--- Records for the exercise ---

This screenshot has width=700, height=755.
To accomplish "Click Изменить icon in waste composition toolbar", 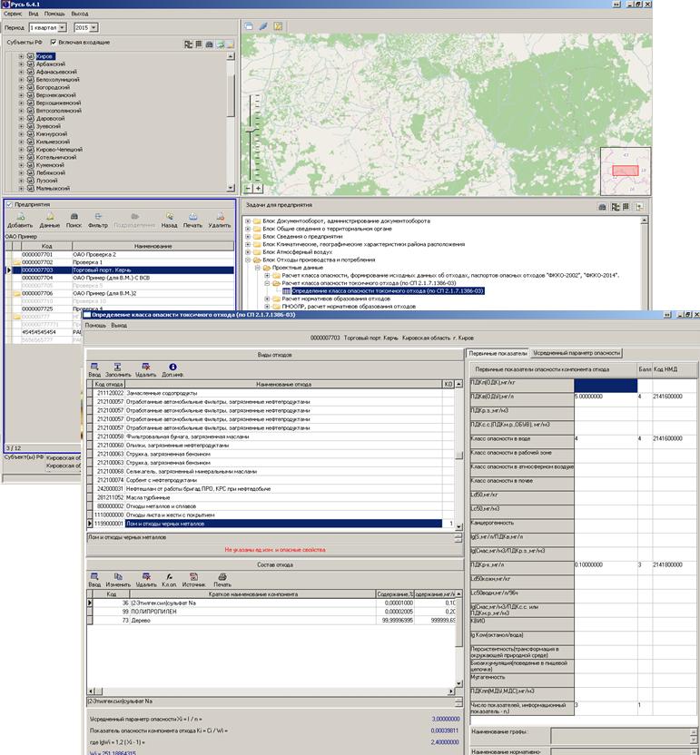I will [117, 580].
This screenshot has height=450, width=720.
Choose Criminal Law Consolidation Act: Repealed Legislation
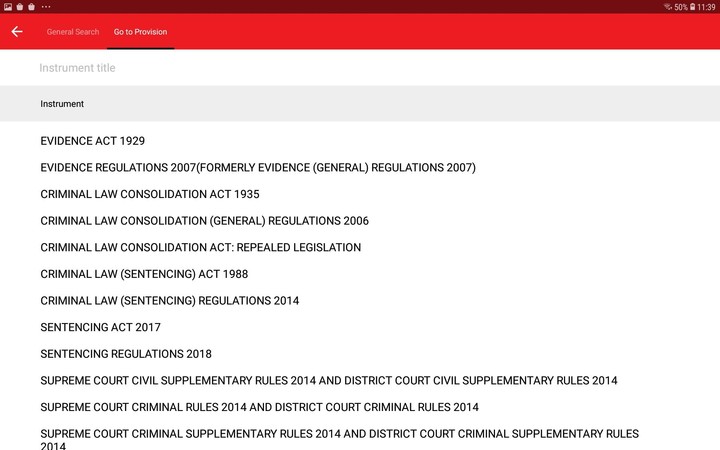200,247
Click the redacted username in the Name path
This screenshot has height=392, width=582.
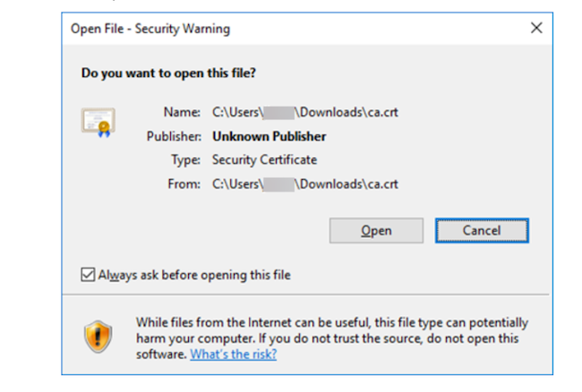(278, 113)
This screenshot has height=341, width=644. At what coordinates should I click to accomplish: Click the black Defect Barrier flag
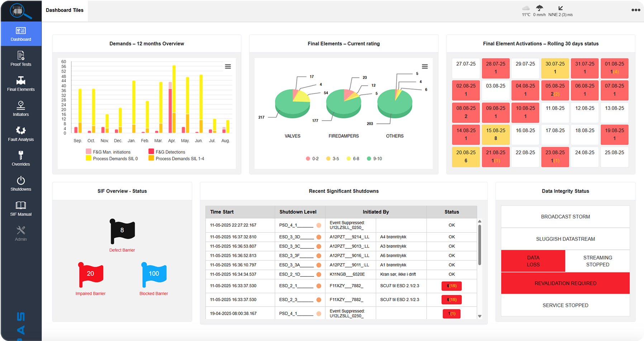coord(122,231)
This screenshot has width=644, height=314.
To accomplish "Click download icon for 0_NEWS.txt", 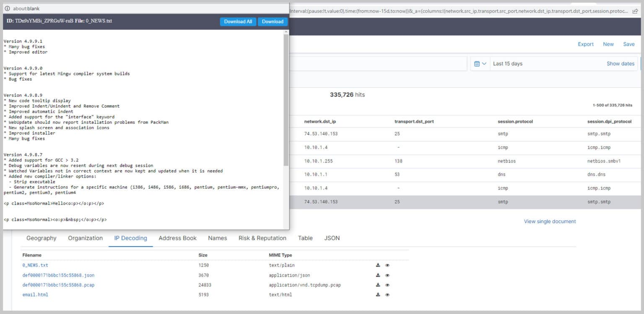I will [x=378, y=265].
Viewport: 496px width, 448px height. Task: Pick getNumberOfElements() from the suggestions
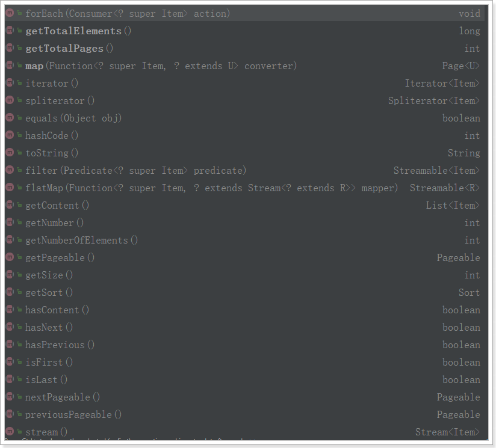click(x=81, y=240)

---

● Task instructions: Repeat the lines of the records verbatim, starting at the line containing "Viewport: 496px width, 448px" and stopping after the final line. Images stay out.

● Solution for this task:
Viewport: 496px width, 448px height. Task: Pick getNumberOfElements() from the suggestions
click(x=81, y=240)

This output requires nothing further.